Collected data entries
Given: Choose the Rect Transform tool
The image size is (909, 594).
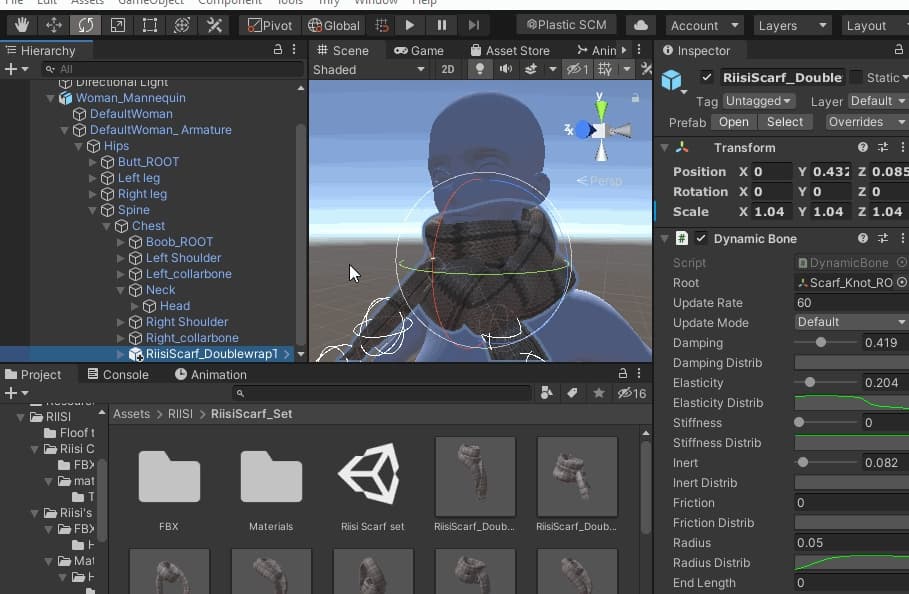Looking at the screenshot, I should pos(149,25).
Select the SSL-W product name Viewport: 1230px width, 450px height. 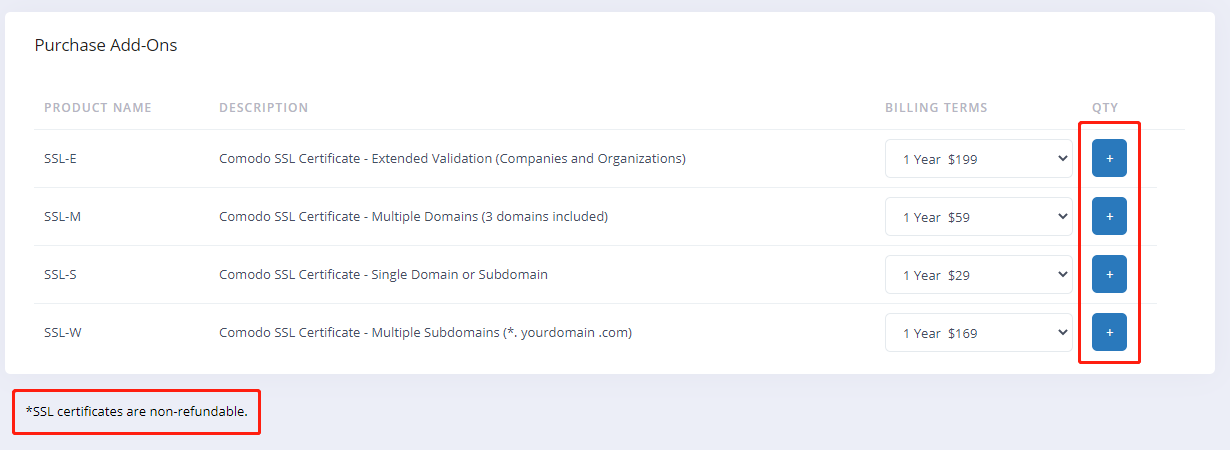[x=63, y=333]
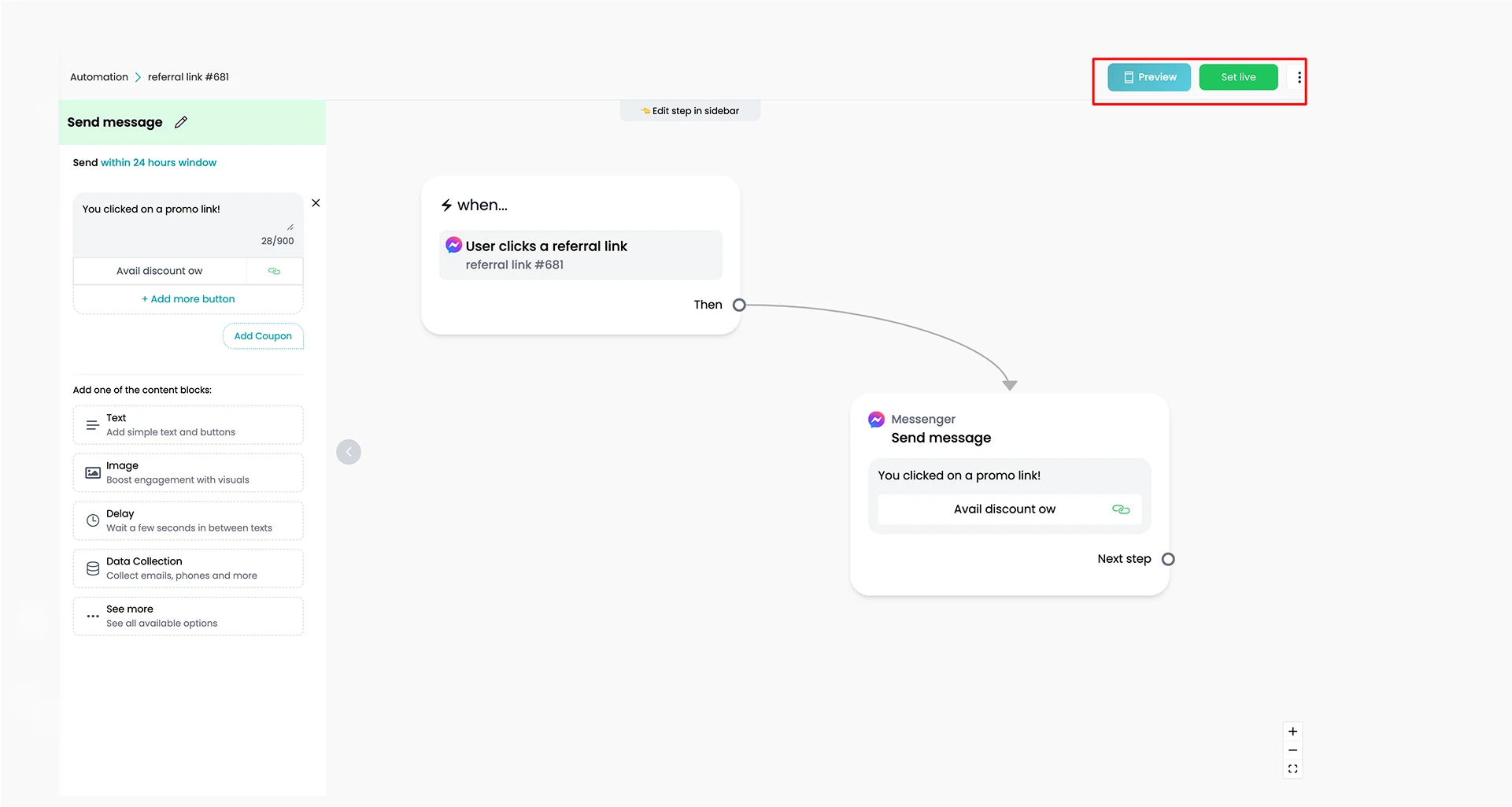Open the three-dot options menu near Set live

click(x=1299, y=77)
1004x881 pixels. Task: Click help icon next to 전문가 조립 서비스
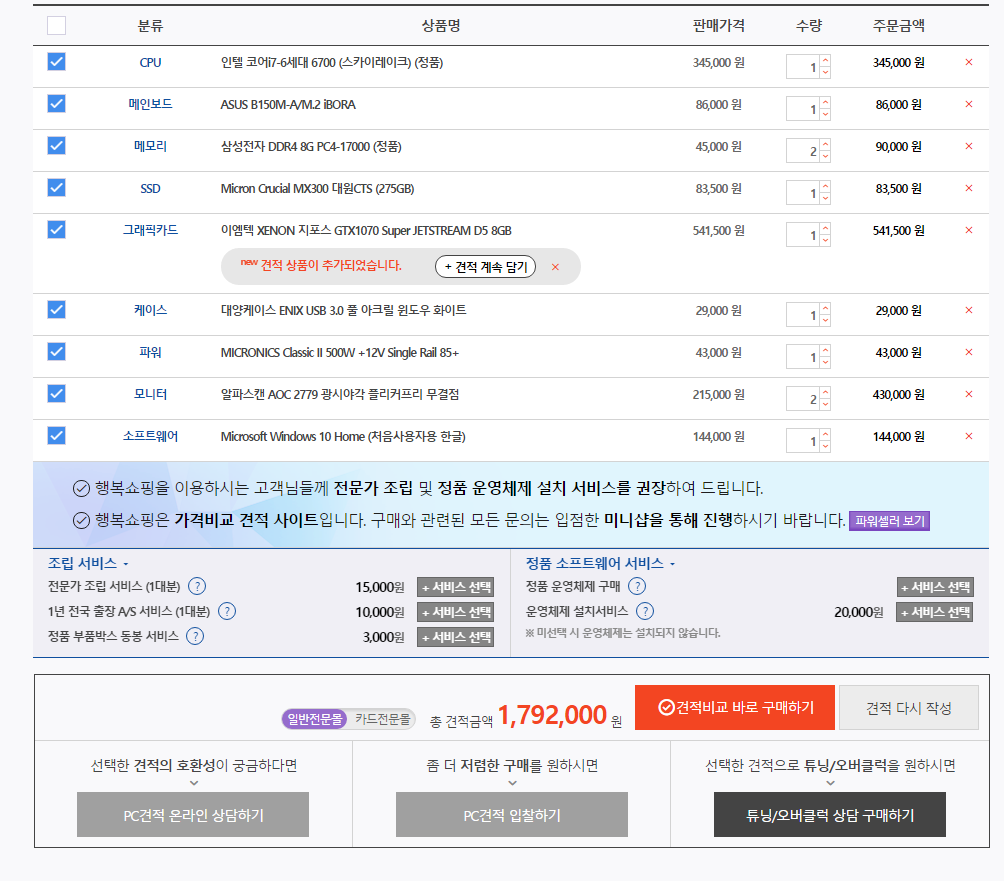pyautogui.click(x=197, y=587)
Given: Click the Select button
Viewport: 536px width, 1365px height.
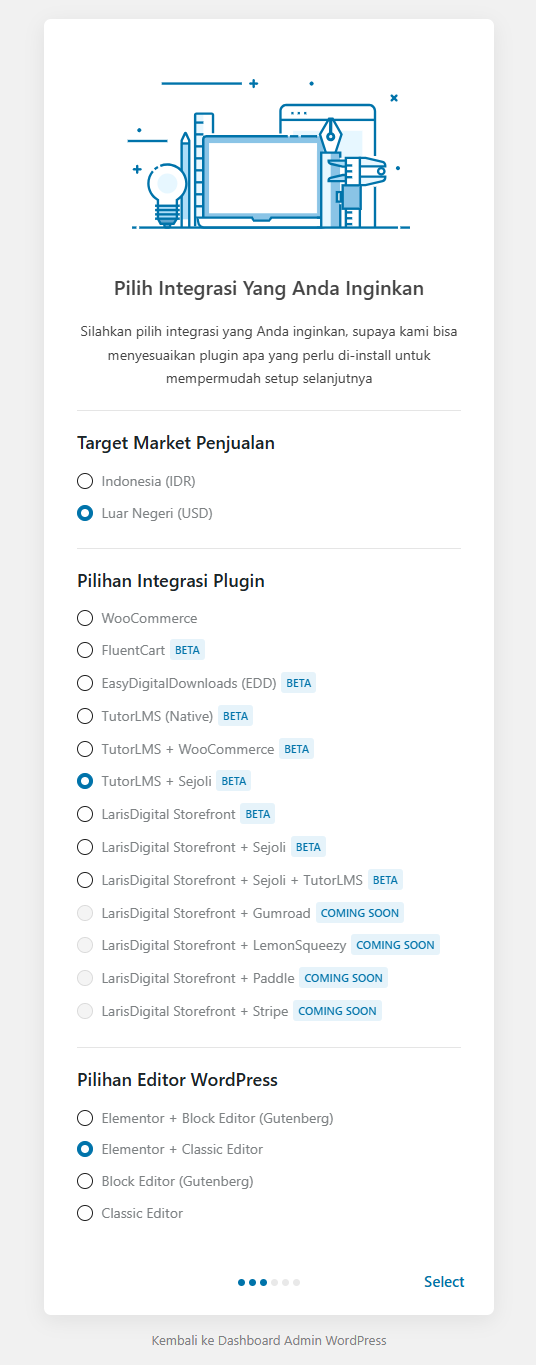Looking at the screenshot, I should pyautogui.click(x=444, y=1282).

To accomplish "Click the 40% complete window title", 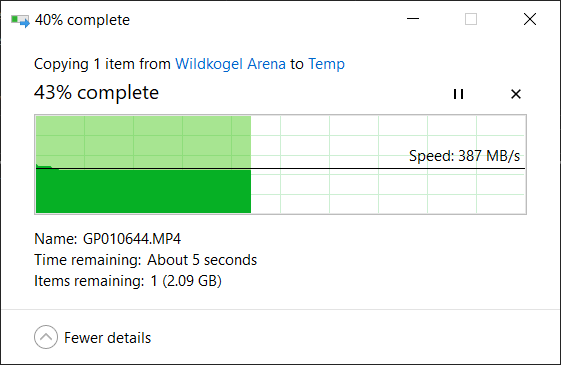I will click(82, 20).
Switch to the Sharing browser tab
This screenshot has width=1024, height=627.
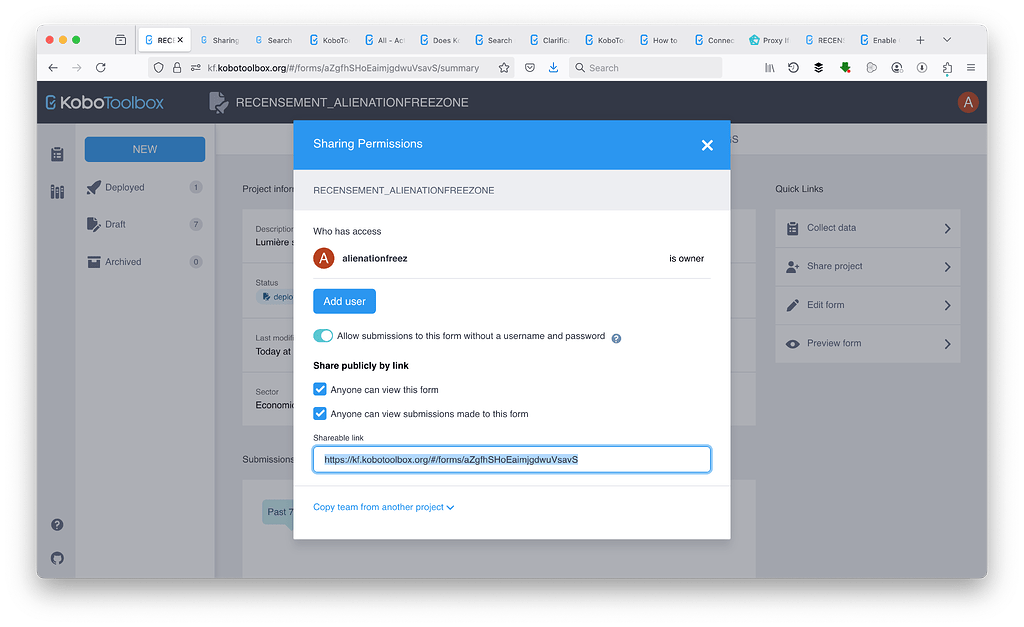tap(220, 40)
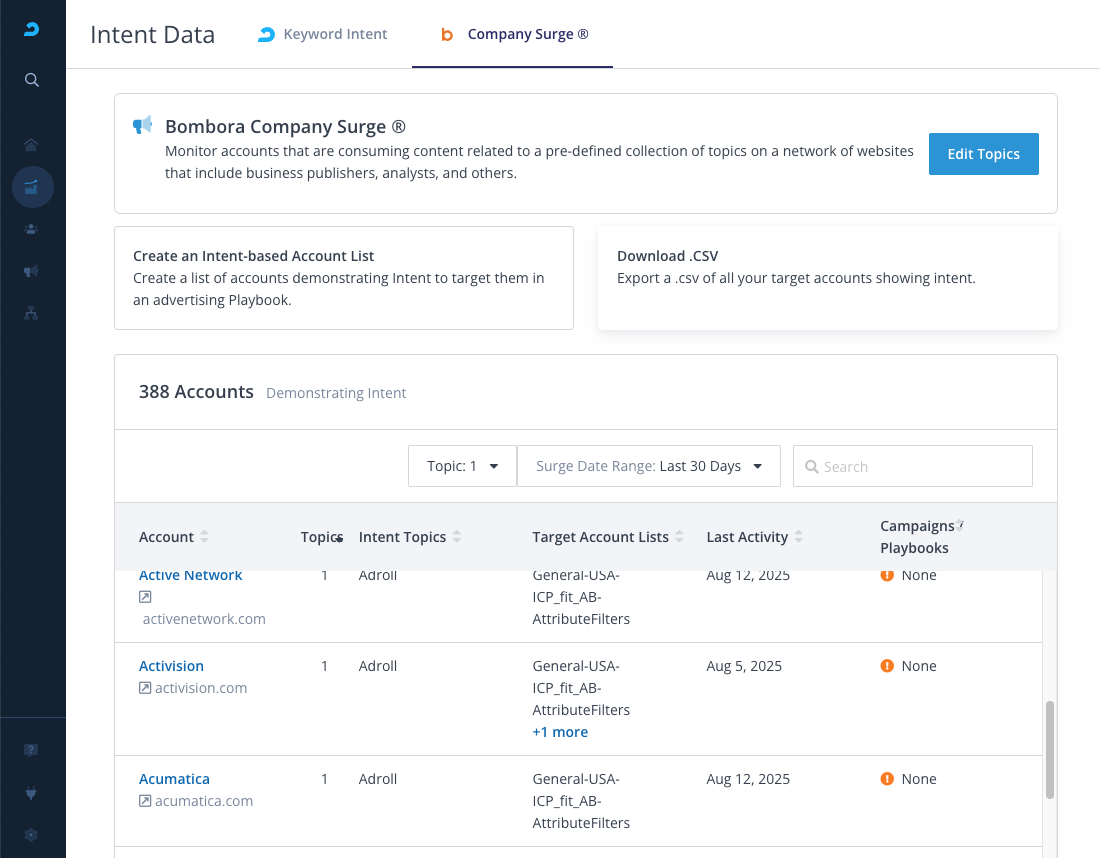Go to Home via the sidebar icon
Viewport: 1100px width, 858px height.
point(32,144)
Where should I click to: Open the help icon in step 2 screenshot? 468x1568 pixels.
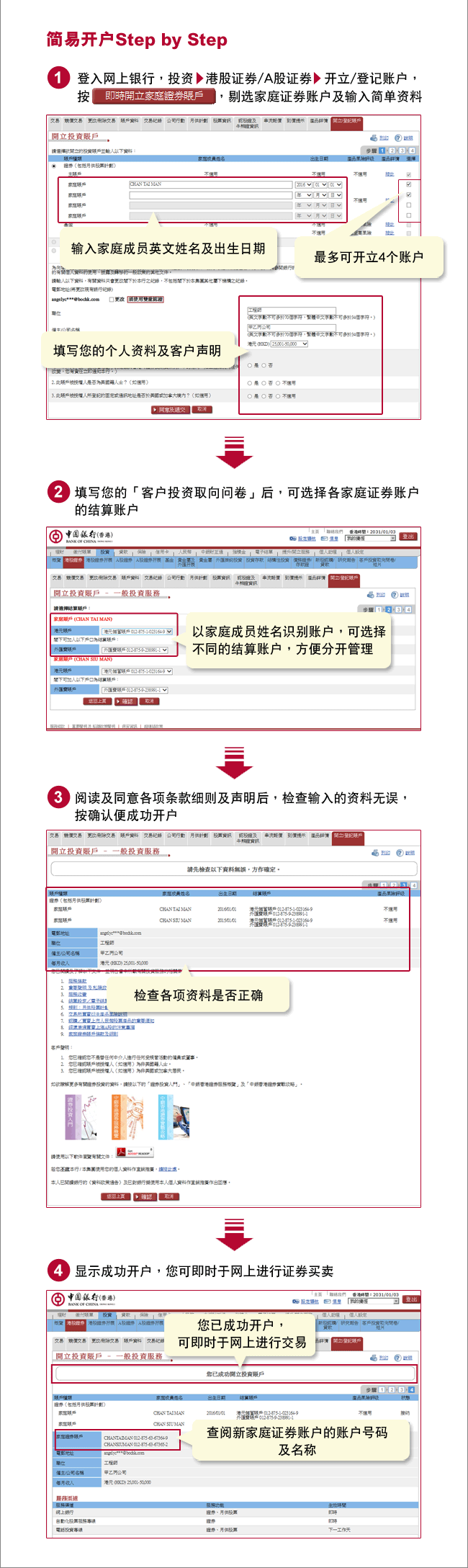[x=400, y=594]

- **YOUR OBJECTIVE**
Pull out all lines in the data above that include "Given".

- **WRITTEN REPLY**
Given: Choose the Rect Transform tool
Given: Click the Select button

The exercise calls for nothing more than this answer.